A run of records
* * *
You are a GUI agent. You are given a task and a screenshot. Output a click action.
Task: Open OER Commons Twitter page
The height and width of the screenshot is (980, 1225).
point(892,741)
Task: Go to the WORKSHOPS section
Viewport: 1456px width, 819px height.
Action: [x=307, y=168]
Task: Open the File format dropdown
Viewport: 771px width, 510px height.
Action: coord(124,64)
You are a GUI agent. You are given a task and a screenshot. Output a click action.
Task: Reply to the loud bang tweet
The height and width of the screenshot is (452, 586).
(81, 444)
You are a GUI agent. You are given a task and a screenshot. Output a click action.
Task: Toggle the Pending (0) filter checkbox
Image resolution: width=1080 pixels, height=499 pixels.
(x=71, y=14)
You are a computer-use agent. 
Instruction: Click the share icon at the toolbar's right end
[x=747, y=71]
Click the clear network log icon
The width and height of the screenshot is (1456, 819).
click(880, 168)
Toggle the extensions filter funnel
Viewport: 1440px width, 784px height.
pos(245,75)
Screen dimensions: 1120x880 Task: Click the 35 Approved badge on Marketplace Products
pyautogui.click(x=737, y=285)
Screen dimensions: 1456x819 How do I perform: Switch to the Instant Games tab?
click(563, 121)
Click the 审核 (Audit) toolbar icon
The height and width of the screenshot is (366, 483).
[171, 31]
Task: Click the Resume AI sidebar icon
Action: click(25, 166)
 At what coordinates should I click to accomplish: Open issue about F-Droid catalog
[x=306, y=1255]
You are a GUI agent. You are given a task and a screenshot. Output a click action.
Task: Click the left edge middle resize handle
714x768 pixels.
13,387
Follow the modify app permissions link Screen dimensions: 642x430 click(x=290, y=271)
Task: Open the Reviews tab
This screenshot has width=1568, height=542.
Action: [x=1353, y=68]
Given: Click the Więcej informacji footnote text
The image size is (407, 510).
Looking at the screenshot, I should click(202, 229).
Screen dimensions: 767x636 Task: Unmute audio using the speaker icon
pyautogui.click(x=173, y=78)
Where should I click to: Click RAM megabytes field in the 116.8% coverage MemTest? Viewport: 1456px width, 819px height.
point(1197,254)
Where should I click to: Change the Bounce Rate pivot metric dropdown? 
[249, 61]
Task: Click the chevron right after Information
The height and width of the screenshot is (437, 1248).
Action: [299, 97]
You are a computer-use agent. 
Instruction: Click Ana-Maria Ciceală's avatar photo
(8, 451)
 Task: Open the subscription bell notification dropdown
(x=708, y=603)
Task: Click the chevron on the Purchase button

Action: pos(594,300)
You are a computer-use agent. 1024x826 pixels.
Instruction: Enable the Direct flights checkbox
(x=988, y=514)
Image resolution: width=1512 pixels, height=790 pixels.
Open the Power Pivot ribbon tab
* * *
Please rewrite all of the records with "GUI agent" swapped for "screen assistant", leaving everything else as it is.

▶ [WRITTEN ANSWER]
You are a screen assistant. You are given a task and a screenshot. Output a click action.
Task: Open OER Commons Twitter page
The height and width of the screenshot is (980, 1225).
point(892,741)
Task: Go to the WORKSHOPS section
Viewport: 1456px width, 819px height.
Action: [x=307, y=168]
Task: Open the File format dropdown
Viewport: 771px width, 510px height.
Action: coord(124,64)
You are a screen assistant. You are given a task and a screenshot. Output a click action.
Task: Reply to the loud bang tweet
The height and width of the screenshot is (452, 586).
(81, 444)
You are a screen assistant. You are given a task and a screenshot. Output a click action.
Task: Toggle the Pending (0) filter checkbox
Image resolution: width=1080 pixels, height=499 pixels.
(x=71, y=14)
You are a computer-use agent. 
Instruction: Click the share icon at the toolbar's right end
[x=747, y=71]
Click the clear network log icon
The width and height of the screenshot is (1456, 819).
click(880, 168)
Toggle the extensions filter funnel
Viewport: 1440px width, 784px height.
pos(245,75)
Screen dimensions: 1120x880 Task: Click the 35 Approved badge on Marketplace Products
pyautogui.click(x=737, y=285)
Screen dimensions: 1456x819 How do I perform: Switch to the Instant Games tab?
click(563, 121)
Click the 审核 (Audit) toolbar icon
The height and width of the screenshot is (366, 483).
[171, 31]
Task: Click the Resume AI sidebar icon
Action: click(25, 166)
 At what coordinates should I click to accomplish: Open issue about F-Droid catalog
[x=306, y=1255]
You are a screen assistant. You are given a task and a screenshot. Output a click action.
Task: Click the left edge middle resize handle
714x768 pixels.
13,387
Follow the modify app permissions link Screen dimensions: 642x430 click(x=290, y=271)
Task: Open the Reviews tab
This screenshot has width=1568, height=542.
Action: [x=1353, y=68]
Given: Click the Więcej informacji footnote text
The image size is (407, 510).
Looking at the screenshot, I should click(202, 229).
Screen dimensions: 767x636 Task: Unmute audio using the speaker icon
pyautogui.click(x=173, y=78)
Where should I click to: Click RAM megabytes field in the 116.8% coverage MemTest? Viewport: 1456px width, 819px height.
point(1197,254)
Where should I click to: Change the Bounce Rate pivot metric dropdown? 
[249, 61]
Task: Click the chevron right after Information
The height and width of the screenshot is (437, 1248).
Action: [299, 97]
You are a computer-use agent. 
Instruction: Click Ana-Maria Ciceală's avatar photo
(8, 451)
 Task: Open the subscription bell notification dropdown
(x=708, y=603)
Task: Click the chevron on the Purchase button

Action: pos(594,300)
You are a computer-use agent. 1024x826 pixels.
Instruction: Enable the Direct flights checkbox
(x=988, y=514)
Image resolution: width=1512 pixels, height=790 pixels.
Open the Power Pivot ribbon tab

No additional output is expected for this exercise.